# Gravitation above and below the earth's surface

1. Oct 29, 2014

### erisedk

1. The problem statement, all variables and given/known data
The value of acceleration due to gravity at a point P inside the earth and at another point Q outside the earth is g/2 (g being acceleration due to gravity at the surface of earth). Maximum possible distance in terms of radius of earth R between P and Q is

Ans: R/2 ( 2*root2 + 1 )

2. Relevant equations
Acceleration due to gravity at a depth d under the earth = g(1-(d/R))
Acceleration due to gravity at a height h above the earth = g(1-(2h/R))
g-acc. due to gravity at surface

3. The attempt at a solution
g(1-(d/R))=g(1-(2h/R))
d=2h

g/2 = g(1-(2h/R))
g/2 = g(1-(d/R))
d=R/2

h=d/2=R/4

So, d+h= 3R/4

In all these steps, not once did I think about the maximum possible distance.
And my answer is also wrong.

2. Oct 29, 2014

### OldEngr63

Your expressions for the acceleration of gravity above and below the surface of the earth are incorrect.

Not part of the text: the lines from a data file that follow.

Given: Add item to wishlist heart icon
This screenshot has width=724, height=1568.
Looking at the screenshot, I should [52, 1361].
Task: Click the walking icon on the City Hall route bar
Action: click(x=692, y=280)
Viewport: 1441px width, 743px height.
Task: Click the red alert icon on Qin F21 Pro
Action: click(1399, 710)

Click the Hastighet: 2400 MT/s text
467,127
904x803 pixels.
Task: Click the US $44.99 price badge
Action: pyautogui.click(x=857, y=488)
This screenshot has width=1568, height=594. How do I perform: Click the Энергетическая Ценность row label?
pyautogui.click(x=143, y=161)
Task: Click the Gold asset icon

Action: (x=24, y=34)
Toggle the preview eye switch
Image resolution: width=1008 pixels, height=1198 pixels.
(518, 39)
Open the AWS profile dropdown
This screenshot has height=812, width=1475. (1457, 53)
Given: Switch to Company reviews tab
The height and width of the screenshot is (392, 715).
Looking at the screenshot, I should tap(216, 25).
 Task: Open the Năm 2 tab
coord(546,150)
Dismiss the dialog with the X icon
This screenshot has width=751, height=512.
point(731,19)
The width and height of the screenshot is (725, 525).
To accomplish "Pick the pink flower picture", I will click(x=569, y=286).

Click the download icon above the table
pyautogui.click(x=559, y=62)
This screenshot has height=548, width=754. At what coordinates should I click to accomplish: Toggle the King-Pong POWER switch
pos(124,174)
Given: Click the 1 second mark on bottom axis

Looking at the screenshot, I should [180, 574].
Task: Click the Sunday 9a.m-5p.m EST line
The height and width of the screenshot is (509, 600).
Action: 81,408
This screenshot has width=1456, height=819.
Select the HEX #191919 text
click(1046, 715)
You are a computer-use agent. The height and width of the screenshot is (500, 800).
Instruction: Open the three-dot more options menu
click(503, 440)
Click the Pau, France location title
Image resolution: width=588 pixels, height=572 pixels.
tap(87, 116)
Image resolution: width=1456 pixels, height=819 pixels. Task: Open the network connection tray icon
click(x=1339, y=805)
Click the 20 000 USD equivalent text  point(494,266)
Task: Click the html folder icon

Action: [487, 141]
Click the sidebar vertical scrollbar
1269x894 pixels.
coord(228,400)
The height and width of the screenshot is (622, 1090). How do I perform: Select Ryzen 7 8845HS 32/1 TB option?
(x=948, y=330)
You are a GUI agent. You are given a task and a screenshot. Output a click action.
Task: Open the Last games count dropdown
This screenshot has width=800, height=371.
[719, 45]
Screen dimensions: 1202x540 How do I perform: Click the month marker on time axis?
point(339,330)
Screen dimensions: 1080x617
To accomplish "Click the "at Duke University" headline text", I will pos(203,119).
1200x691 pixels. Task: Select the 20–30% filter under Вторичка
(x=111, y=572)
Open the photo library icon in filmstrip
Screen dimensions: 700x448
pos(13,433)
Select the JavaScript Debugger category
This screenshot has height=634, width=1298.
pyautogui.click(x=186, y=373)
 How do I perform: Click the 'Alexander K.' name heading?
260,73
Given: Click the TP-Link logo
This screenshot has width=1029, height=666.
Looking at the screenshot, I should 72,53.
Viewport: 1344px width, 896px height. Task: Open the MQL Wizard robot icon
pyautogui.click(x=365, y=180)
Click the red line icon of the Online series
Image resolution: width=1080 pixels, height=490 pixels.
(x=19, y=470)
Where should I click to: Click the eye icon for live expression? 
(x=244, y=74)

Look up Newton's Law of Gravitation to see how it varies with the radius.

For the gravitation under the surface, consider only the mass inside the sphere below the test point. The outer shell cancels out in that calculation (although showing this is a bit hairy!).

3. Oct 30, 2014

### erisedk

They're correct. d and h do not indicate the distances from the center of the earth. In case an object is placed at a depth d under the earth's surface or a height h above the earth's surface, it's distance from the center of the earth is R-d and R+h respectively.

4. Oct 30, 2014

### Orodruin

Staff Emeritus
Your expressions are series expansions of the true expressions and assume that h and d are small in relation to the Earth radius. This is no longer true if you want the gravitational acceleration to be half of that on the Earth surface.

5. Oct 30, 2014

### OldEngr63

I say again, look up Newton's Law of Gravitation.

6. Oct 30, 2014

### haruspex

One of them is correct, though - yes?

7. Oct 30, 2014

### Orodruin

Staff Emeritus
Yes, although I will let the OP figure out which of them for him-/herself.

8. Oct 31, 2014

### erisedk

I got (for above the surface)
g/2 = GM/(R+h)^2
For below the surface,
g/2 = GM/(R-d)^2

So, substituting GM/R^2 for g, I get

2R^2 = (R-d)^2
or R^2 = d^2 - 2Rd
&
R^2 = h^2 + 2Rh

How do I find h+d in terms of R with the pesky +2Rh and -2Rd terms?

9. Oct 31, 2014

### Orodruin

Staff Emeritus
This equation states that gravity would be increasing as you go down, which is not true. This would be true if all of the Earth's mass was collected in a point at the center. This is not the case, but you rather need to use a method that will give you the gravitational constant inside a spherical mass distribution.

Edit: On a side-track. It is probably easier to figure out the radii rather than to figure out the height and depth relative to the Earth surface.

10. Oct 31, 2014

### erisedk

Oh ok.
M= p(density)*4/3 pi R^3
So, mass that contributes to acceleration due to gravity at a distance r(b) [r(b)<R] from the center of the earth is (M*r(b)^3)/R^3
So, g/2 = GM r(b) / R^3
&
g/2 = GM / r(a)^2
where r(a) is the distance above the earth from the center of the earth.

Substituting g as GM/R^2, I get
r(b) = R/2
and r(a) = +R*(root 2) or -R*root 2

Distance between the two points is r(a) - r(b) = R/2 [2*root 2 - 1] or R/2 [2*root 2 + 1]

Since I require the maximum possible distance, the answer is R/2 [2*root 2 + 1].

Thank you so much everybody :D

11. Oct 31, 2014

### Orodruin

Staff Emeritus
Just one remark: Radius is by definition a positive number. However, the directions are free. Your solutions correspond to the max and min of the possible distances, where the directions are opposite/the same. Any distance in between these two are allowed for some angle between the directions.